In the attractor field model, the attractor basin surrounding each stimulus is demarcated by a boundary signifying a point in similarity space at which a stimulus input will activate either of two representations with equal probability. The disparity in the similarities of the morph to its typical and atypical parents suggests that the boundary between the parents is not located at their midpoint. Where, then, does the boundary or point of subjective equality (PSE) between a typical and an atypical exemplar lie? Tanaka et al., 1998, Experiment 4) explored this issue by creating morphs with unequal contributions from the typical and atypical parent (e.g., 55% typical, 45% atypical, 60/40%, 65/35%; see Figure 3). The combination at which a morph is judged equally similar to the typical and atypical parent provides an indication of the relative distance of the attractor boundary from each parent. Interpolating from the atypicality bias observed in the various morph combination conditions, Tanaka et al. (1998) concluded that a morph containing a 63% contribution from its typical parent and a 37% contribution from its atypical parent is the PSE where the morph is perceived to bear equal resemblance to both parents. This outcome suggests a boundary at roughly two-thirds of the distance between the atypical and the typical parent for the face stimuli used by Tanaka and colleagues.
Figure 3. Example of the continuum of morph faces produced by image averaging a typical and atypical face pair. Morph faces in the continuum were produced in 5% intervals ranging from 35% contribution from the atypical (typical) parent to 65%.
Tanaka and Corneille (2007) tested a simple yet important prediction of the attractor field model: if a morph is considered more similar to its atypical parent than its typical parent, it should be more difficult to discriminate from its atypical parent than its typical parent.

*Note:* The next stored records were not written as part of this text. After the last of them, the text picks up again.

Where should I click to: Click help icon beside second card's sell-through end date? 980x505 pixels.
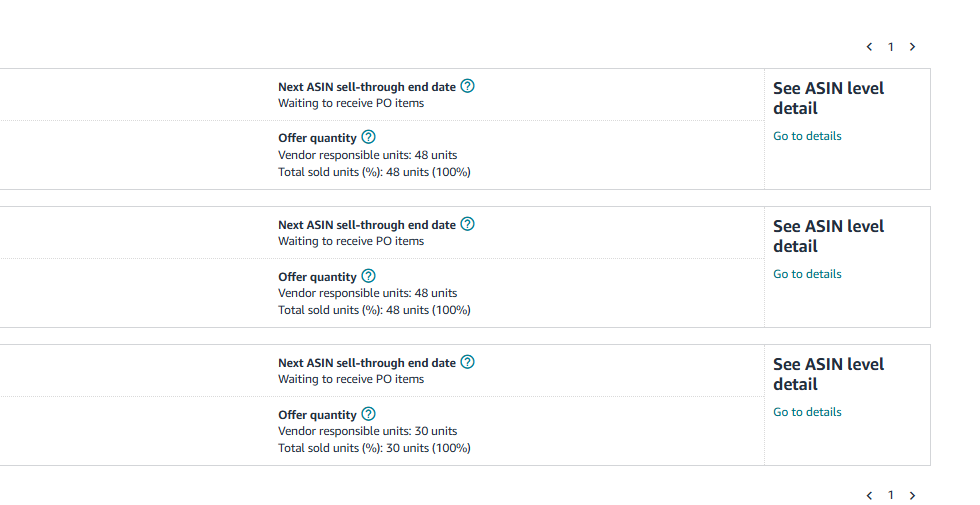point(467,224)
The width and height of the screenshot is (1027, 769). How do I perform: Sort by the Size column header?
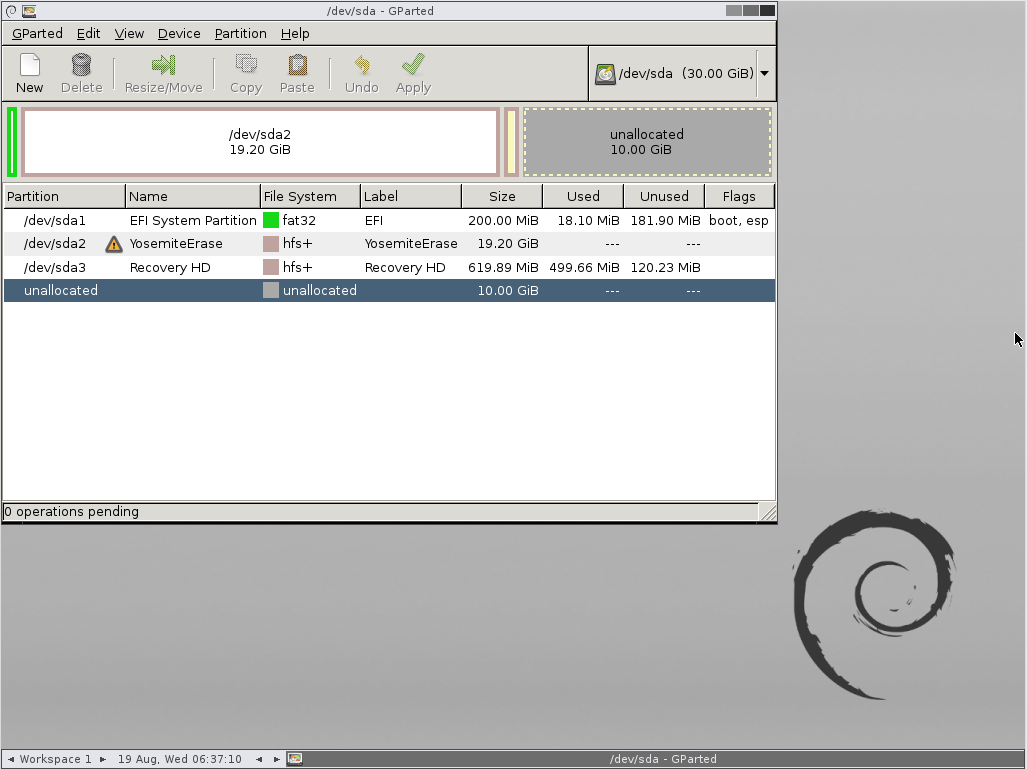coord(502,196)
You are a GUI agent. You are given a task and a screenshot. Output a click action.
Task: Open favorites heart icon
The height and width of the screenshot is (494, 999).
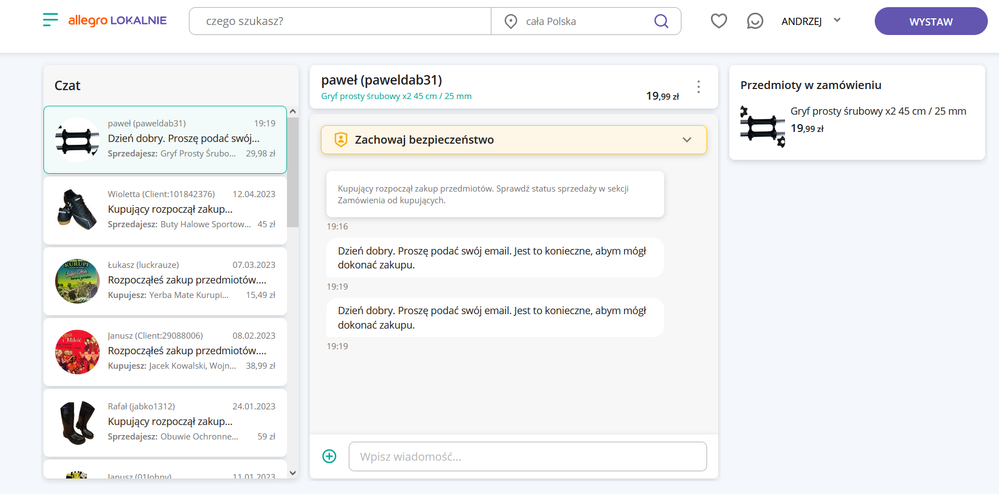[x=718, y=21]
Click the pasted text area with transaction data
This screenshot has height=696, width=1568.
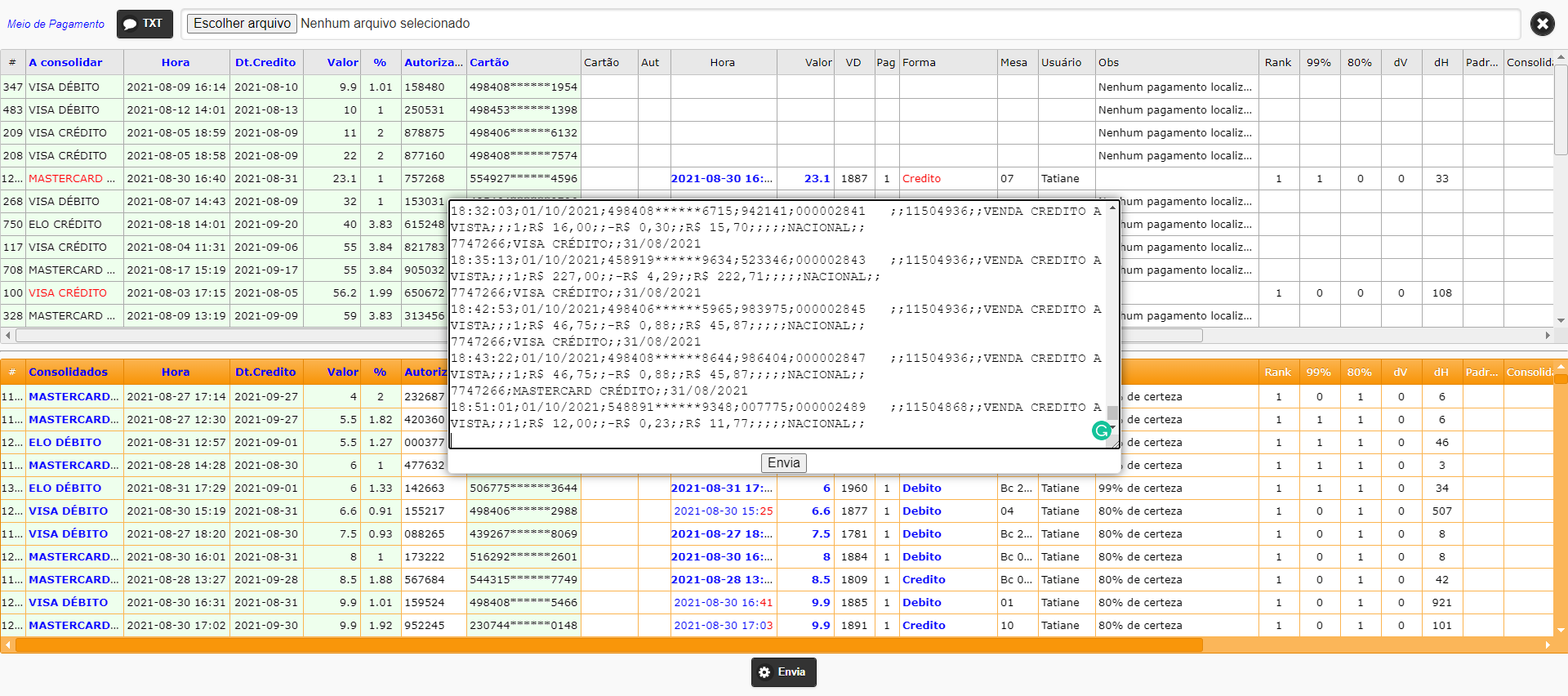point(778,325)
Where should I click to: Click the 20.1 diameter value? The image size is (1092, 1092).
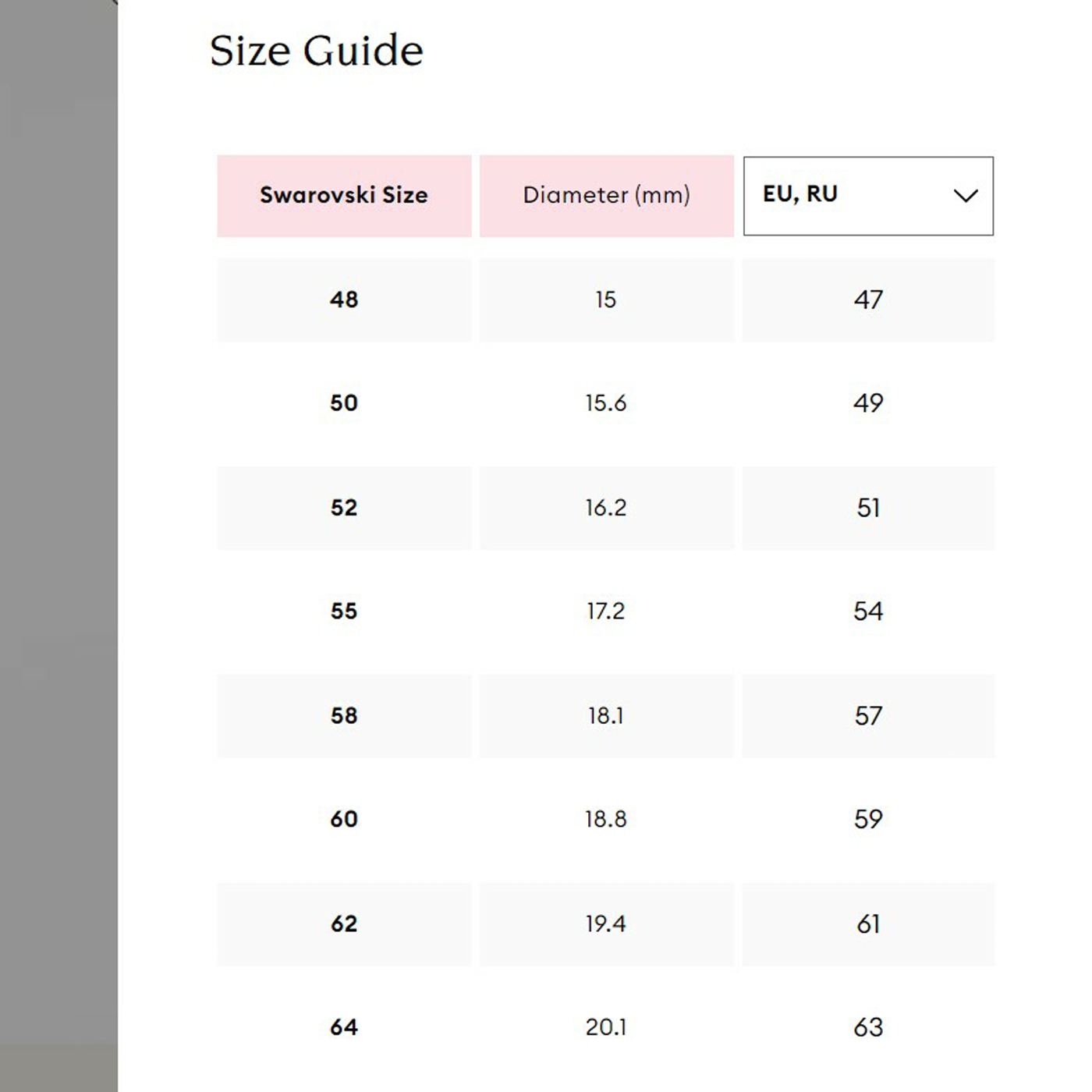click(x=606, y=1027)
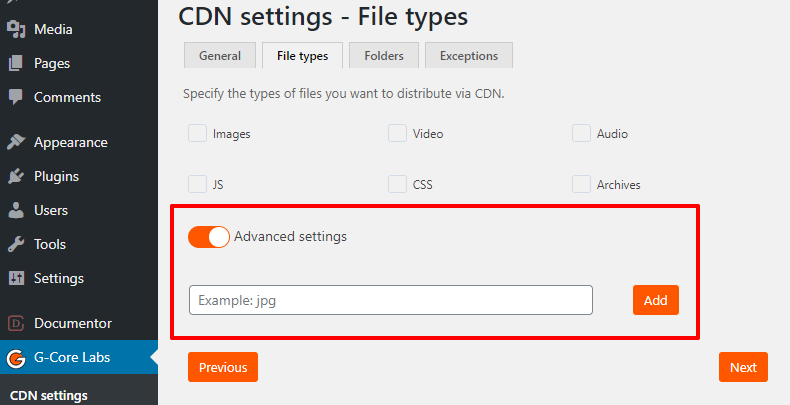Screen dimensions: 790x405
Task: Click the G-Core Labs logo icon
Action: [16, 357]
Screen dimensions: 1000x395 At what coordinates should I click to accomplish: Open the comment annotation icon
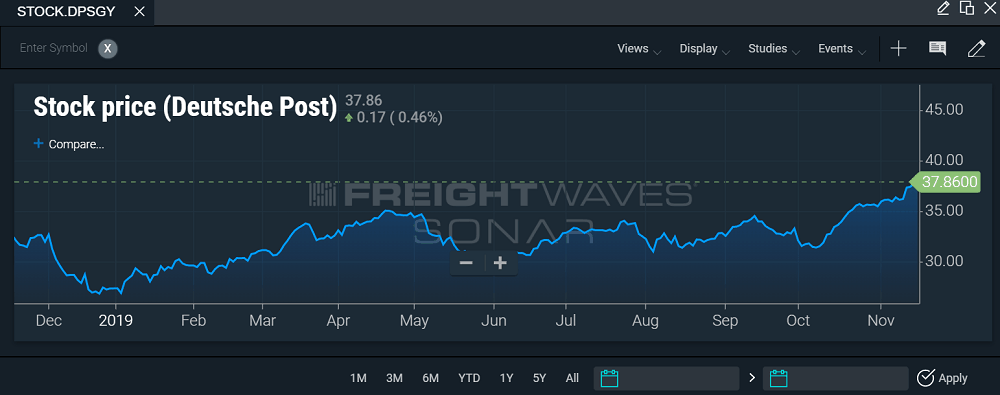coord(937,48)
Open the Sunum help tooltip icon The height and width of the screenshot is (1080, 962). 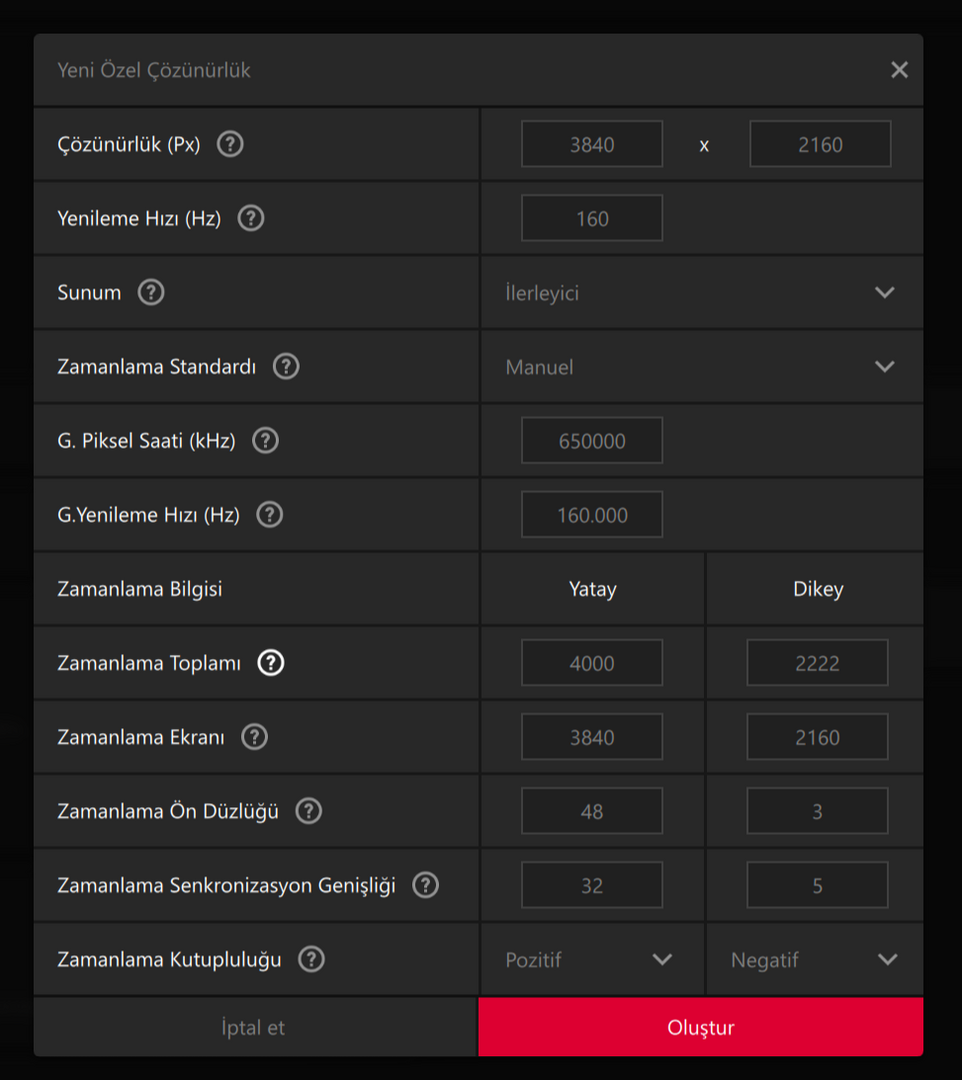tap(151, 292)
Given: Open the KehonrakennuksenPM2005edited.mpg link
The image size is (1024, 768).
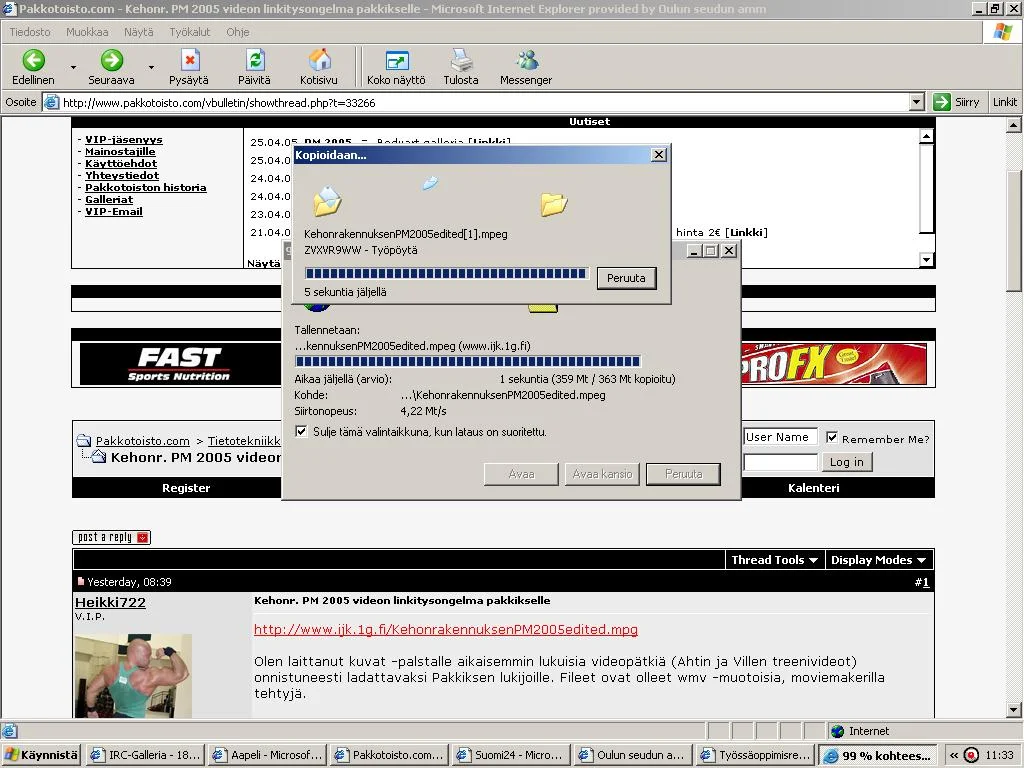Looking at the screenshot, I should coord(445,630).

Because 50/50 morphs are highly distinct from both parents and can be identified as such with near-ceiling accuracy, the comparisons of interest concerned morphs with unequal contributions. For example, a 70% atypical, 30% typical morph should be more difficult to discriminate from its atypical parent than a 30% atypical, 70% typical morph should be to discriminate from its typical parent. This prediction falls out of the assumption that atypical exemplars possess the largest attractor fields: the probability that a morph positioned some distance from its atypical parent will fall within the large field of that atypical parent is greater than the probability that a morph positioned the same distance from its typical parent will fall within that typical parent’s smaller field.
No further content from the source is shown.